Palace have four owners — longtime chair Steve Parish, Apollo co-founder Josh Harris, Blackstone executive David Blitzer, and tech entrepreneur John Textor. None of them has a controlling stake, all four have equal voting rights.

Textor’s Eagle Football, which owns Olympique Lyonnais, RWD Molenbeek and Botafogo, has the biggest slice at around 45 per cent. And that is where the problem lies. Palace qualified for the Europa League by winning the domestic cup, but Lyon also made it after finishing sixth in Ligue 1 (a feat managed in injury time on the last day of the season).

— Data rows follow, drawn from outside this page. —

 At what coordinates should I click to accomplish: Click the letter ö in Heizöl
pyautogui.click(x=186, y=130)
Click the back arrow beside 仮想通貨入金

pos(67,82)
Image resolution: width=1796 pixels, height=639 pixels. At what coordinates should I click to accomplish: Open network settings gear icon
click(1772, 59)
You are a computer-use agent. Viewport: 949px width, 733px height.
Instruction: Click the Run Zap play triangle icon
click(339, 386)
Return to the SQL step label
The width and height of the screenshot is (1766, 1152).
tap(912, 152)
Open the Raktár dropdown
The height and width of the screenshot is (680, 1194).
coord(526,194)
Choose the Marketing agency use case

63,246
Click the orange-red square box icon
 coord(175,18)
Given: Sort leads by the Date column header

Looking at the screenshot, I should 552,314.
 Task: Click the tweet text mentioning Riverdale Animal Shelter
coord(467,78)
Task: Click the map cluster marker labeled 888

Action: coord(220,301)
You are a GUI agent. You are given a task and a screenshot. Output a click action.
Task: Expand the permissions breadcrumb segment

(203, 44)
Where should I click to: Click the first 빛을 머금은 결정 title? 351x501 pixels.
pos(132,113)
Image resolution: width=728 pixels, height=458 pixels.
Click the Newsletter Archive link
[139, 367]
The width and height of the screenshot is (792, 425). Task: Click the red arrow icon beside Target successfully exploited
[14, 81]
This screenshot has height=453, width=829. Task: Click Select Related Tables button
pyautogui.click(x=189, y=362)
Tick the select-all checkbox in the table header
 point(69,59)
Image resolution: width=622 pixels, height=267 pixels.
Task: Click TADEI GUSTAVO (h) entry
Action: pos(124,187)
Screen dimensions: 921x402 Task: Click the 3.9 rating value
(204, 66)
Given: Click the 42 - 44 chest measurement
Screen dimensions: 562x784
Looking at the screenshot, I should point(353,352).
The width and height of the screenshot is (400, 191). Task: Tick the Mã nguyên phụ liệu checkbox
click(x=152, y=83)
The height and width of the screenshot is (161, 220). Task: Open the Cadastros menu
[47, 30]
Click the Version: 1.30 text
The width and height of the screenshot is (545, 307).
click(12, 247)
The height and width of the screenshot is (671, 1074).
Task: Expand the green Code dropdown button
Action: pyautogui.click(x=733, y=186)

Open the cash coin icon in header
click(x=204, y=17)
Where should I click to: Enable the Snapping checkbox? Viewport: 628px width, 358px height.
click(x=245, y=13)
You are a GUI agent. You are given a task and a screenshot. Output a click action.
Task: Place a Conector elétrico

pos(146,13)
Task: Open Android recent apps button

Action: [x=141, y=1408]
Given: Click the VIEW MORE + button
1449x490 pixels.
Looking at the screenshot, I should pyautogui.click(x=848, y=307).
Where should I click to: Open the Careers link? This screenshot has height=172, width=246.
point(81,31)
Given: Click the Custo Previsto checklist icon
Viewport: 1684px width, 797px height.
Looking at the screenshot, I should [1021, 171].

Uefa has raised concerns about Lyon and Palace both competing in the same competition, due to Textor shareholdings in both. There is precedent, such as Red Bull Leipzig and RB Salzburg being allowed into the same competition, and Manchester United and OGC Nice, both backed by Ineos.

Other clubs with shared owners have been able to use blind trusts as a work around. But even if Textor had the foresight (Palace had never qualified for Europe before) ahead of the March 1 deadline to move his shares into a trust, that could have complicated efforts to sell them — as has been his aim for more than a year. Indeed, the money expected from the stake sale is key to his plans to fix Lyon’s battered balance sheet.

Palace now have a couple of weeks to find a solution. Textor has been trying to accelerate a sale of his stake, possibly to Woody Johnson, the former US ambassador to the UK and owner of the New York Jets in the NFL. But a sale to anyone other than Harris and Blitzer may not solve the problem, as any new owner would need to pass the Premier League’s owners and directors test.

The Palace situation has some pretty unique elements, yet it nonetheless poses real questions about the future of multiclub ownership. In theory, the multiclub approach is meant to improve the performance of every team in the network. But if widespread success then puts owners in a situation where they have to relinquish control, what’s the point? And while Uefa’s concern has always been about protecting the integrity of its pan-European competitions, what about the impact on domestic football when owners find themselves having to pick favourites?

The recent trend of investors owning more than one club may not go into reverse, or even slow down. But the questions around whether it does more harm than good are going to keep getting louder.